Supplied records:
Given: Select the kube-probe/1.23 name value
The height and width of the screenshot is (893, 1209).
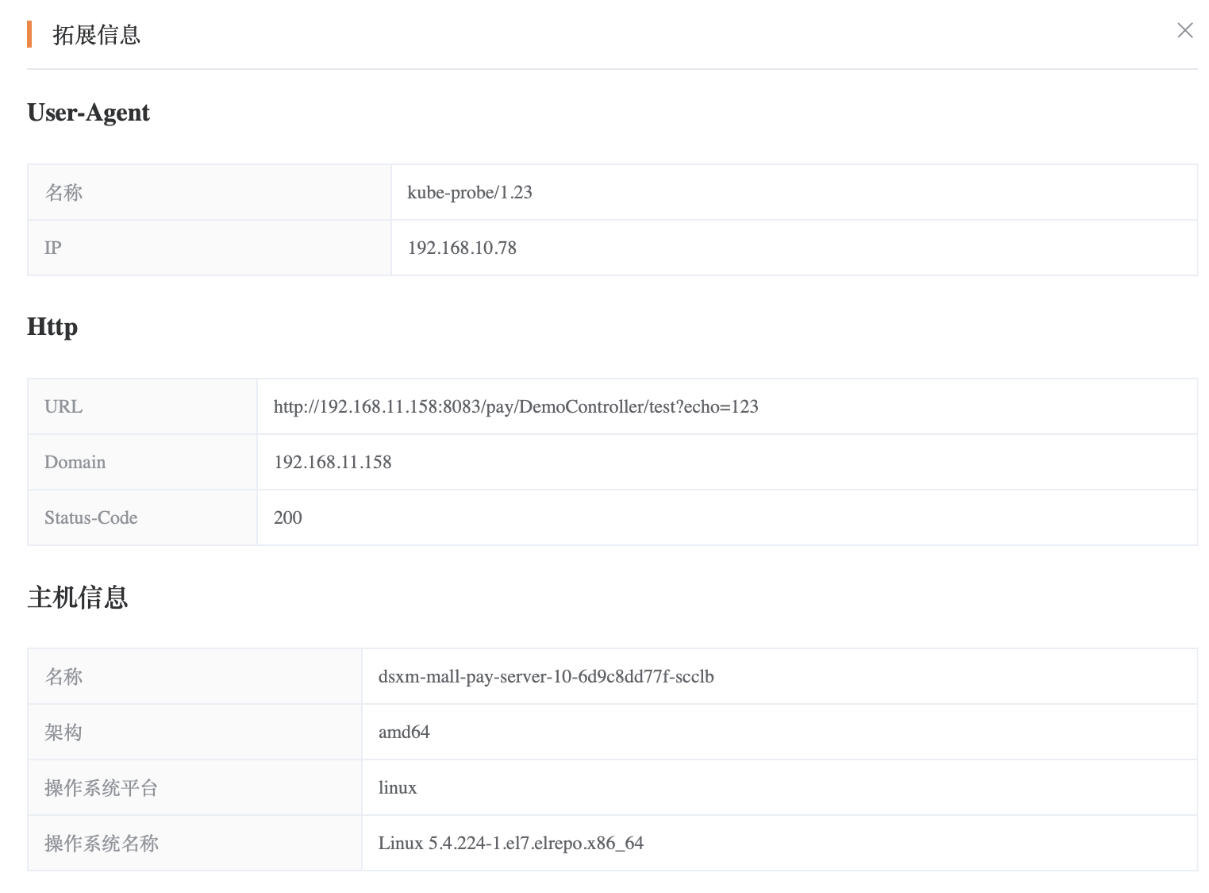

---

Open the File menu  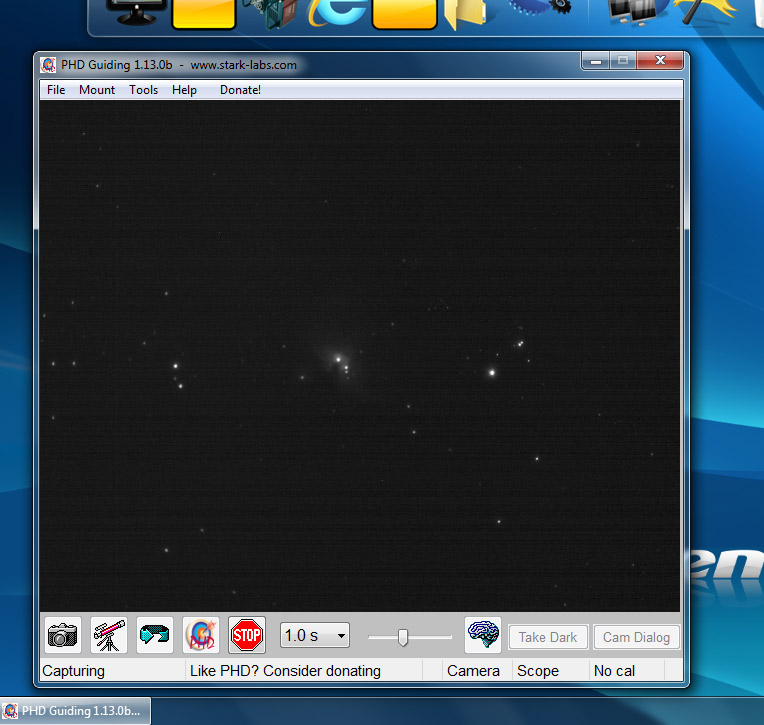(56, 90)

==

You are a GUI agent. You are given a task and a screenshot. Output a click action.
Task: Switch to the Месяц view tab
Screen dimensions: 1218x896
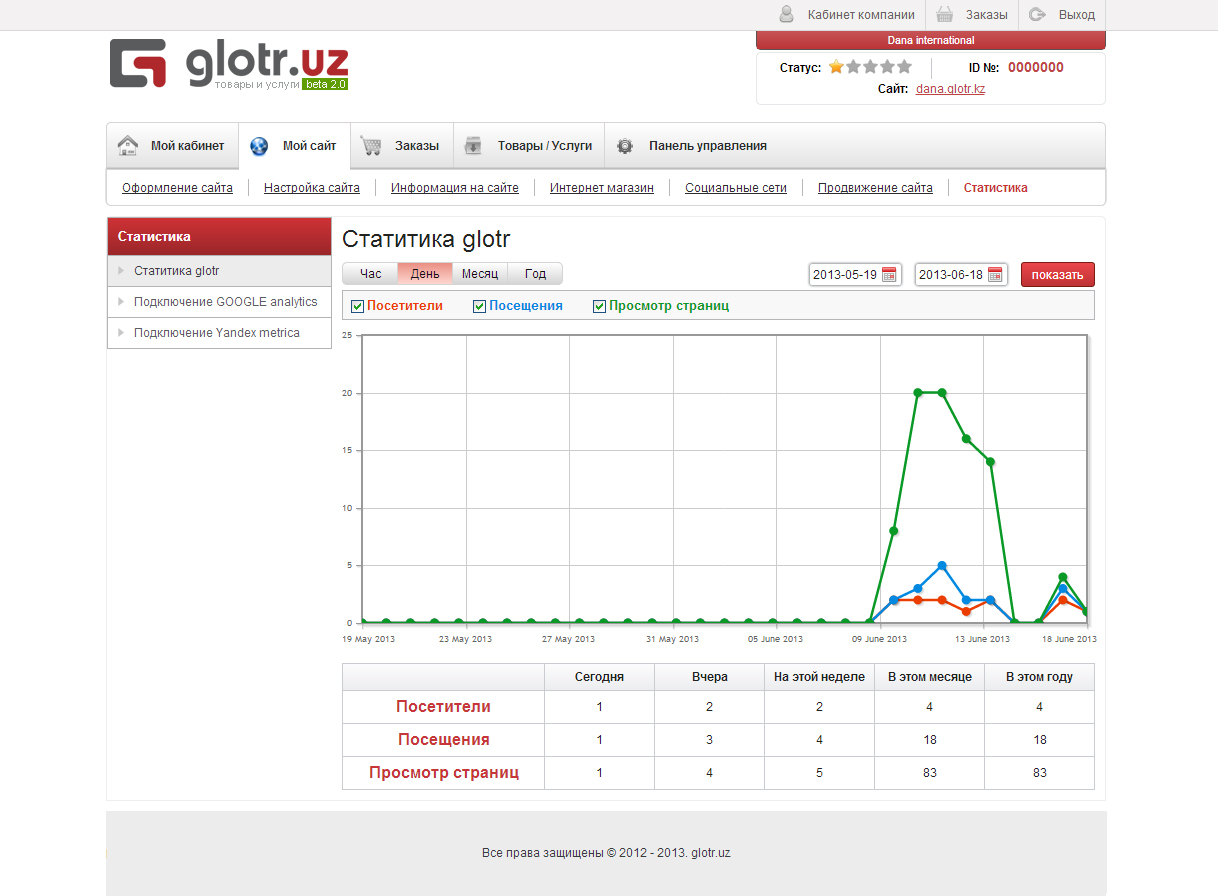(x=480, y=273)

Task prompt: Look through the entries above and report each line where the string "screenshot" occurs.

Exercise solution:
The height and width of the screenshot is (893, 1209).
You are a GUI agent. You are given a task and a screenshot. Output a click action.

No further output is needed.